(Records from a dataset)
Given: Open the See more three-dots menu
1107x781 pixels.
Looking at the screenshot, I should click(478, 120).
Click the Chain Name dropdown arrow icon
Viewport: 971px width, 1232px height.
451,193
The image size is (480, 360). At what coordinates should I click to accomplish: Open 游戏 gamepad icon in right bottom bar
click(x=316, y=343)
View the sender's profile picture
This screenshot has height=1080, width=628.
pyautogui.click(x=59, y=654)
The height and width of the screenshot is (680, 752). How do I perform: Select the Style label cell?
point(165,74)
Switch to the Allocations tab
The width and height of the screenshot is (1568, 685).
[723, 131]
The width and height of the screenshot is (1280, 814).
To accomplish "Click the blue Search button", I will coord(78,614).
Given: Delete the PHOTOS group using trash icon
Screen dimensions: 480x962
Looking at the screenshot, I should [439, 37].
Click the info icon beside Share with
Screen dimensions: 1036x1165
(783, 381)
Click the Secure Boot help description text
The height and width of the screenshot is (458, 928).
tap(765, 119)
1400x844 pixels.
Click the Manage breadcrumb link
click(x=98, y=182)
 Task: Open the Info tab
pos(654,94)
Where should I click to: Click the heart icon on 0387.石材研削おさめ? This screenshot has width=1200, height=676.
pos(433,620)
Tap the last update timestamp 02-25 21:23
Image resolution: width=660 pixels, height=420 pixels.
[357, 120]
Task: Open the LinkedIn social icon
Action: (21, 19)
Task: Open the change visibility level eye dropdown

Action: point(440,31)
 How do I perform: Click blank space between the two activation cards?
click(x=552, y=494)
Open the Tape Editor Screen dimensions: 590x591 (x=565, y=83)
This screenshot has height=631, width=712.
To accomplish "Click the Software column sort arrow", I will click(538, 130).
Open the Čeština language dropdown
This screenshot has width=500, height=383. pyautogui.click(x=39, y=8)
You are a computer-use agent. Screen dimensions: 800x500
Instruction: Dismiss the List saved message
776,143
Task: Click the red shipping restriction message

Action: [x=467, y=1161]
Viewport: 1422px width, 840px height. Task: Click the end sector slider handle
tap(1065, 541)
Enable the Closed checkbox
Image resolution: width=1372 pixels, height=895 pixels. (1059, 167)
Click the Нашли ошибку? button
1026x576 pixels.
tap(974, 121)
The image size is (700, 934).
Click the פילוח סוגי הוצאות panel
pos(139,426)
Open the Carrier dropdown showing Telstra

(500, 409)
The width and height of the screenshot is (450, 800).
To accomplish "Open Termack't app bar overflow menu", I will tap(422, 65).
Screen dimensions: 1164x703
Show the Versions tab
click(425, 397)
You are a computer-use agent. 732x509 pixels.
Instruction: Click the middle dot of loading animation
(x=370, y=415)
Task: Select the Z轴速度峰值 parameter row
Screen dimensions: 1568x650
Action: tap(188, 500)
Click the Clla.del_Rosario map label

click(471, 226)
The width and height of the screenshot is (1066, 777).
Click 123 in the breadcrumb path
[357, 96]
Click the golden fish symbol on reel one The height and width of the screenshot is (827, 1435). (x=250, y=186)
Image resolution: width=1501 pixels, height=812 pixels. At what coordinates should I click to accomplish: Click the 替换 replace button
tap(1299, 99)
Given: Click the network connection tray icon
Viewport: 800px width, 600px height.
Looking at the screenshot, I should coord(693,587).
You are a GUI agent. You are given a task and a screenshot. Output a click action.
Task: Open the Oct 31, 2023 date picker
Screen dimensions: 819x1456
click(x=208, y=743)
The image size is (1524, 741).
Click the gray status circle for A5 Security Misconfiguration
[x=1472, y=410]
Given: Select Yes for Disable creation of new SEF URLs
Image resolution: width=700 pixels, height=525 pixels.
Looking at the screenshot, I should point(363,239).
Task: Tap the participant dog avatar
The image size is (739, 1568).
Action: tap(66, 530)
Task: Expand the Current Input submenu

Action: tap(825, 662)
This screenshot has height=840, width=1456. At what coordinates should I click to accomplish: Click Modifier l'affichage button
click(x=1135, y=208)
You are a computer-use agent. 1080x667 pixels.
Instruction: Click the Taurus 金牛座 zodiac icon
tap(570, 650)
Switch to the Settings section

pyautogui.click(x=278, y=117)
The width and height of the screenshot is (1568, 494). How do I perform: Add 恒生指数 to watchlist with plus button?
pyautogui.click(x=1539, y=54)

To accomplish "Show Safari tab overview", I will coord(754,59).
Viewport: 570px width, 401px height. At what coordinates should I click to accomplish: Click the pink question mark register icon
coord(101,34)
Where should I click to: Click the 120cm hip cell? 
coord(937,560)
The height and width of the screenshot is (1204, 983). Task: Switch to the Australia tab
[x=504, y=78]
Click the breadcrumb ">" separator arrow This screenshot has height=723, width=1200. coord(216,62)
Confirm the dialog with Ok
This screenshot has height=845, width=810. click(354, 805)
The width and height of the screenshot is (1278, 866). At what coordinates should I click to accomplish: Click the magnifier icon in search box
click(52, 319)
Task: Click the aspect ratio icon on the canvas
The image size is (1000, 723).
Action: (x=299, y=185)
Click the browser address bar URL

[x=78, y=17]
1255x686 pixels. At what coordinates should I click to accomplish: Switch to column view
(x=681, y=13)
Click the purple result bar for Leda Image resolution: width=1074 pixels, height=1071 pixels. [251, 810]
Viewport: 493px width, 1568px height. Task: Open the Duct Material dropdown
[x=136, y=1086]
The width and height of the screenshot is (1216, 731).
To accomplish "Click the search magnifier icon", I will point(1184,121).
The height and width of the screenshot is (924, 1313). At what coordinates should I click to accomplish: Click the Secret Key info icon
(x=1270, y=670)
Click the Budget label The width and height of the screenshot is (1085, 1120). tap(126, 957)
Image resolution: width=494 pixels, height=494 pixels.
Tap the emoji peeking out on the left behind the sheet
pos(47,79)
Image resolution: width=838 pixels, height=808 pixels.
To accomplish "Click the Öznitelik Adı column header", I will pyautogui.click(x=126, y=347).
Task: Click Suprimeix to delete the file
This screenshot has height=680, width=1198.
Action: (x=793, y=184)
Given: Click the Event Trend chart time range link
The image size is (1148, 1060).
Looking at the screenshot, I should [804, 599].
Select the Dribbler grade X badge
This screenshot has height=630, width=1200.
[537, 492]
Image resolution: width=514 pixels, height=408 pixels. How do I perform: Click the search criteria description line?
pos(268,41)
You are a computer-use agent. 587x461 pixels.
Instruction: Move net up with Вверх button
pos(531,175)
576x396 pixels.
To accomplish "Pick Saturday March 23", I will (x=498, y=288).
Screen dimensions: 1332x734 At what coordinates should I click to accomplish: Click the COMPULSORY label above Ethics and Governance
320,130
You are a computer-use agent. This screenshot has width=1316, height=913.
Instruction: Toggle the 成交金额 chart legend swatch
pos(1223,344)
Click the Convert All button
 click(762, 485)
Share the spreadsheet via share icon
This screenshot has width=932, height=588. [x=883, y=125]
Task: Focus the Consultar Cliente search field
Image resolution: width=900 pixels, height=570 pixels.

▸ Task item:
The records above are to be copied out exactly, line for line.

▸ Answer to this task:
Given: Open the See more three-dots menu
1107x781 pixels.
Looking at the screenshot, I should click(478, 120).
Click the Chain Name dropdown arrow icon
Viewport: 971px width, 1232px height.
451,193
The image size is (480, 360). At what coordinates should I click to accomplish: Open 游戏 gamepad icon in right bottom bar
click(x=316, y=343)
View the sender's profile picture
This screenshot has height=1080, width=628.
pyautogui.click(x=59, y=654)
The height and width of the screenshot is (680, 752). How do I perform: Select the Style label cell?
point(165,74)
Switch to the Allocations tab
The width and height of the screenshot is (1568, 685).
[723, 131]
The width and height of the screenshot is (1280, 814).
To accomplish "Click the blue Search button", I will coord(78,614).
Given: Delete the PHOTOS group using trash icon
Screen dimensions: 480x962
Looking at the screenshot, I should [439, 37].
Click the info icon beside Share with
Screen dimensions: 1036x1165
(783, 381)
Click the Secure Boot help description text
The height and width of the screenshot is (458, 928).
tap(765, 119)
1400x844 pixels.
Click the Manage breadcrumb link
click(x=98, y=182)
 Task: Open the Info tab
pos(654,94)
Where should I click to: Click the heart icon on 0387.石材研削おさめ? This screenshot has width=1200, height=676.
pos(433,620)
Tap the last update timestamp 02-25 21:23
Image resolution: width=660 pixels, height=420 pixels.
[357, 120]
Task: Open the LinkedIn social icon
Action: (21, 19)
Task: Open the change visibility level eye dropdown

Action: point(440,31)
 How do I perform: Click blank space between the two activation cards?
click(x=552, y=494)
Open the Tape Editor Screen dimensions: 590x591 (x=565, y=83)
This screenshot has height=631, width=712.
To accomplish "Click the Software column sort arrow", I will click(538, 130).
Open the Čeština language dropdown
This screenshot has width=500, height=383. pyautogui.click(x=39, y=8)
You are a computer-use agent. Screen dimensions: 800x500
Instruction: Dismiss the List saved message
776,143
Task: Click the red shipping restriction message

Action: [x=467, y=1161]
Viewport: 1422px width, 840px height. Task: Click the end sector slider handle
tap(1065, 541)
Enable the Closed checkbox
Image resolution: width=1372 pixels, height=895 pixels. (1059, 167)
Click the Нашли ошибку? button
1026x576 pixels.
tap(974, 121)
The image size is (700, 934).
Click the פילוח סוגי הוצאות panel
pos(139,426)
Open the Carrier dropdown showing Telstra

(500, 409)
The width and height of the screenshot is (450, 800).
To accomplish "Open Termack't app bar overflow menu", I will tap(422, 65).
Screen dimensions: 1164x703
Show the Versions tab
click(425, 397)
You are a computer-use agent. 732x509 pixels.
Instruction: Click the middle dot of loading animation
(x=370, y=415)
Task: Select the Z轴速度峰值 parameter row
Screen dimensions: 1568x650
Action: tap(188, 500)
Click the Clla.del_Rosario map label

click(471, 226)
The width and height of the screenshot is (1066, 777).
Click 123 in the breadcrumb path
[357, 96]
Click the golden fish symbol on reel one The height and width of the screenshot is (827, 1435). (x=250, y=186)
Image resolution: width=1501 pixels, height=812 pixels. At what coordinates should I click to accomplish: Click the 替换 replace button
tap(1299, 99)
Given: Click the network connection tray icon
Viewport: 800px width, 600px height.
Looking at the screenshot, I should coord(693,587).
You are a GUI agent. You are given a task and a screenshot. Output a click action.
Task: Open the Oct 31, 2023 date picker
Screen dimensions: 819x1456
click(x=208, y=743)
The image size is (1524, 741).
Click the gray status circle for A5 Security Misconfiguration
[x=1472, y=410]
Given: Select Yes for Disable creation of new SEF URLs
Image resolution: width=700 pixels, height=525 pixels.
Looking at the screenshot, I should point(363,239).
Task: Tap the participant dog avatar
The image size is (739, 1568).
Action: tap(66, 530)
Task: Expand the Current Input submenu

Action: tap(825, 662)
This screenshot has height=840, width=1456. At what coordinates should I click to accomplish: Click Modifier l'affichage button
click(x=1135, y=208)
You are a computer-use agent. 1080x667 pixels.
Instruction: Click the Taurus 金牛座 zodiac icon
tap(570, 650)
Switch to the Settings section

pyautogui.click(x=278, y=117)
The width and height of the screenshot is (1568, 494). How do I perform: Add 恒生指数 to watchlist with plus button?
pyautogui.click(x=1539, y=54)

To accomplish "Show Safari tab overview", I will coord(754,59).
Viewport: 570px width, 401px height. At what coordinates should I click to accomplish: Click the pink question mark register icon
coord(101,34)
Where should I click to: Click the 120cm hip cell? 
coord(937,560)
The height and width of the screenshot is (1204, 983). Task: Switch to the Australia tab
[x=504, y=78]
Click the breadcrumb ">" separator arrow This screenshot has height=723, width=1200. coord(216,62)
Confirm the dialog with Ok
This screenshot has height=845, width=810. click(354, 805)
The width and height of the screenshot is (1278, 866). At what coordinates should I click to accomplish: Click the magnifier icon in search box
click(52, 319)
Task: Click the aspect ratio icon on the canvas
The image size is (1000, 723).
Action: (x=299, y=185)
Click the browser address bar URL

[x=78, y=17]
1255x686 pixels. At what coordinates should I click to accomplish: Switch to column view
(x=681, y=13)
Click the purple result bar for Leda Image resolution: width=1074 pixels, height=1071 pixels. [251, 810]
Viewport: 493px width, 1568px height. Task: Open the Duct Material dropdown
[x=136, y=1086]
The width and height of the screenshot is (1216, 731).
To accomplish "Click the search magnifier icon", I will point(1184,121).
The height and width of the screenshot is (924, 1313). At what coordinates should I click to accomplish: Click the Secret Key info icon
(x=1270, y=670)
Click the Budget label The width and height of the screenshot is (1085, 1120). tap(126, 957)
Image resolution: width=494 pixels, height=494 pixels.
Tap the emoji peeking out on the left behind the sheet
pos(47,79)
Image resolution: width=838 pixels, height=808 pixels.
To accomplish "Click the Öznitelik Adı column header", I will pyautogui.click(x=126, y=347).
Task: Click Suprimeix to delete the file
This screenshot has height=680, width=1198.
Action: (x=793, y=184)
Given: Click the Event Trend chart time range link
The image size is (1148, 1060).
Looking at the screenshot, I should [804, 599].
Select the Dribbler grade X badge
This screenshot has height=630, width=1200.
[537, 492]
Image resolution: width=514 pixels, height=408 pixels. How do I perform: Click the search criteria description line?
pos(268,41)
You are a computer-use agent. 587x461 pixels.
Instruction: Move net up with Вверх button
pos(531,175)
576x396 pixels.
To accomplish "Pick Saturday March 23", I will (x=498, y=288).
Screen dimensions: 1332x734 At what coordinates should I click to accomplish: Click the COMPULSORY label above Ethics and Governance
320,130
You are a computer-use agent. This screenshot has width=1316, height=913.
Instruction: Toggle the 成交金额 chart legend swatch
pos(1223,344)
Click the Convert All button
 click(762, 485)
Share the spreadsheet via share icon
This screenshot has width=932, height=588. [x=883, y=125]
Task: Focus the Consultar Cliente search field
Image resolution: width=900 pixels, height=570 pixels.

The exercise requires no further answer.